Given the joyous depiction of the destruction of China’s cultural heritage, Zheng’s assessment seems spot on to me. One of the posters, for instance, is entitled Eliminating the “Four Olds”. Launched by Mao and General Lin Biao, Mao’s second-in-charge and designated successor, in a speech from the Tiananmen Rostrum on August 18, 1966, the Destruction of the Four Olds was one of the first campaigns of the Cultural Revolution. The “Four Olds” are Old Customs, Old Culture, Old Habits, Old Ideas, and the poster shows a brigade of Red Guards sledge hammering, trampling, burning, burying Chinese literature, film, religious iconography and cultural artifacts emblematic of foreign imperialism and China’s feudal past. The large flag in the foreground with the image of Mao on it reads “Rebellion is justified.”

Lin Biao’s presence is a key dating point. In September of 1971 he fled China after an apparent coup attempt only to die in a plane crash on his way to Russia. (Suspicious circumstances abound, needless to say.) That’s one of the things that makes this collection so rare, because even in China proper very few such posters survived since references to Lin Biao were destroyed after his death, and outside of China they’re even rarer.

According to Ena Schlorff, the Center for Chinese Studies’ program coordinator, the images were donated to the University of Michigan by U of M professor Michel Oksenberg who is thought to have secured the posters while doing research in Hong Kong in the early 70s.
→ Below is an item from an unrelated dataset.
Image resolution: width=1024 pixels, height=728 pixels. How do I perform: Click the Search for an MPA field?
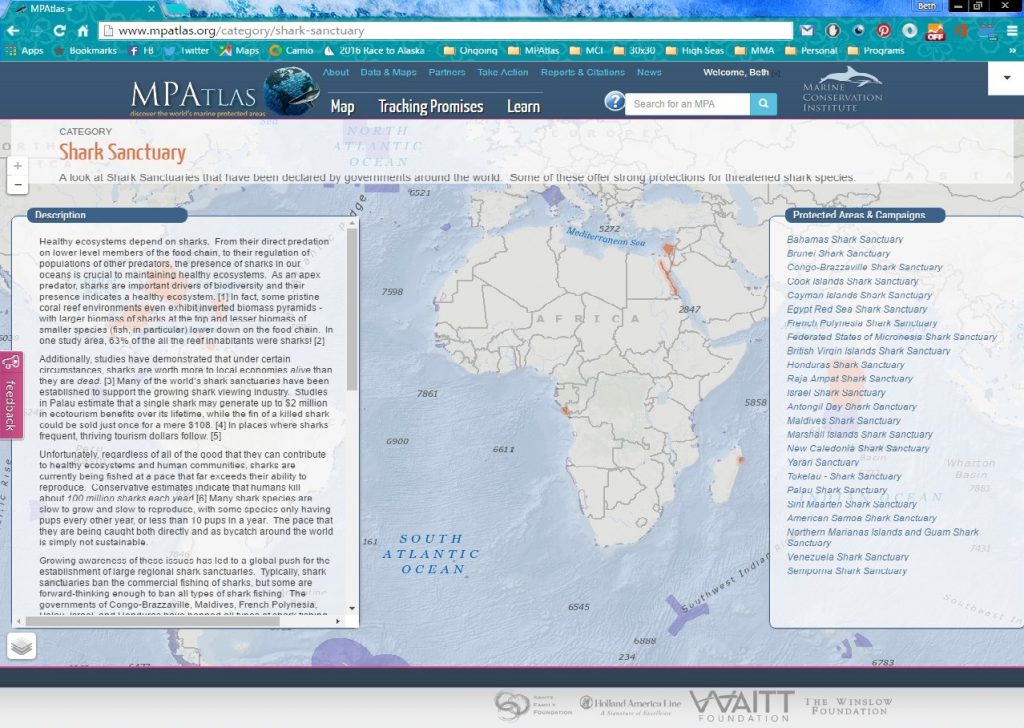pyautogui.click(x=688, y=104)
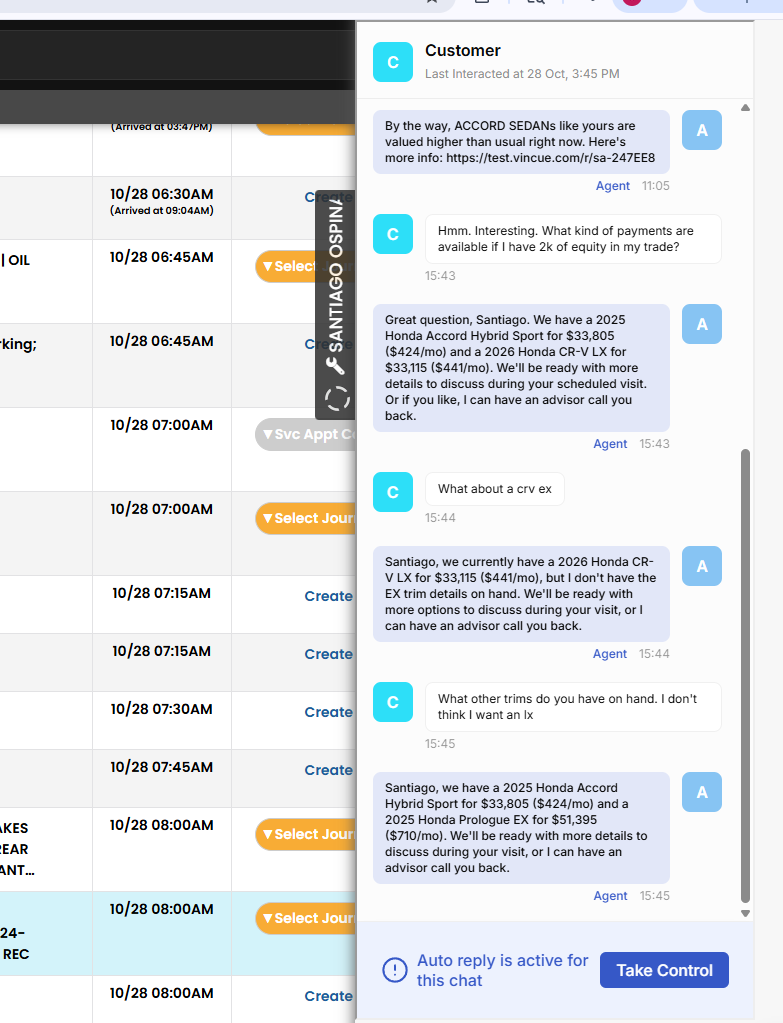Click the Create link in the 07:30AM row
This screenshot has width=783, height=1023.
(328, 712)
He joined the University of Michigan faculty in 1973 and he donated a large collection of materials, including these 15 pieces, when he left the university in 1991. Schlorff knew the posters were there — she had been Oksenberg’s secretary — so they weren’t lost, exactly, but it wasn’t until their rediscovery that the current faculty knew about them and recognized their particular importance.

Professor Wang plans to include one of the images in a book she’s writing about the Cultural Revolution. She’s also trying to track down the artists who did the painstaking cutout work to interview them about their experiences during the period.
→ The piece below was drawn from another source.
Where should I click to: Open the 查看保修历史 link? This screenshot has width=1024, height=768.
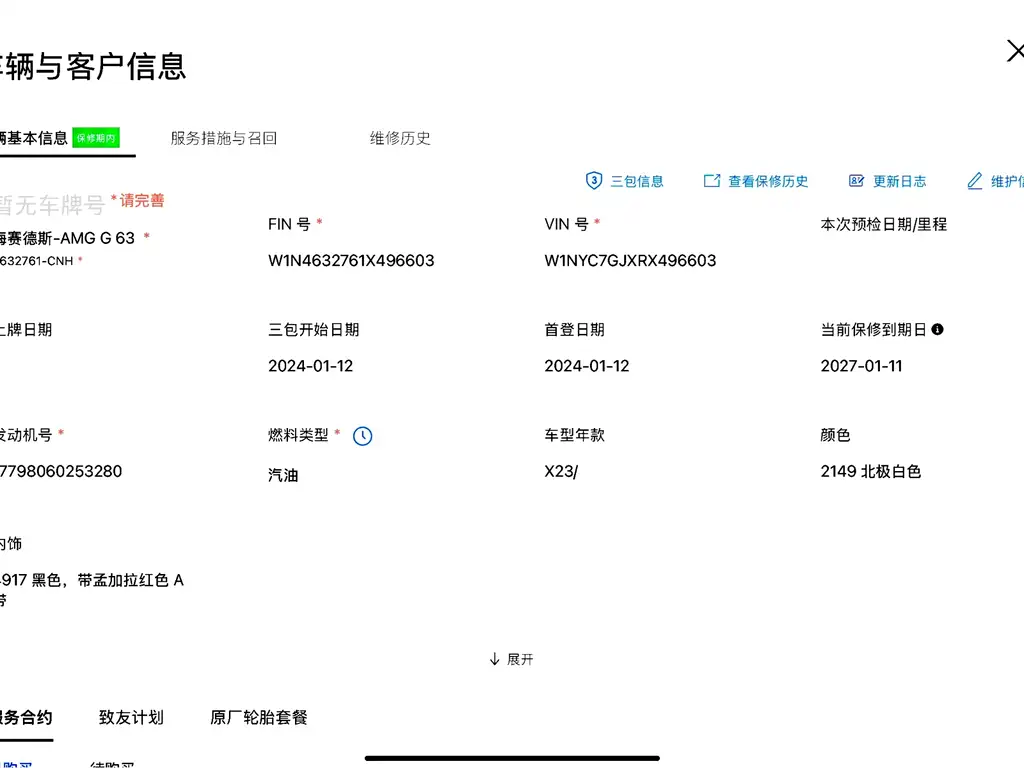(x=768, y=181)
The University of Michigan has no immediate plans to put the collection on display, but they have made me a very happy panda by digitizing all the posters and uploading high resolution scans of them for us all to marvel at the incredibly intricate work in extreme closeup.

11 thoughts on “Rare Cultural Revolution propaganda found at U of M

  1. Are two of the bottom images supposed to be the same? I tried flipping back and forth between the two thinking maybe one was different but failed to see any changes.

  2. It appears that the center image, Long Live the Great Proletarian Cultural Revolution, should be a flag with an image of Mao set within the flag. You can see the proper image by clicking on the “high resolution scans” link. It’s the first image on the left.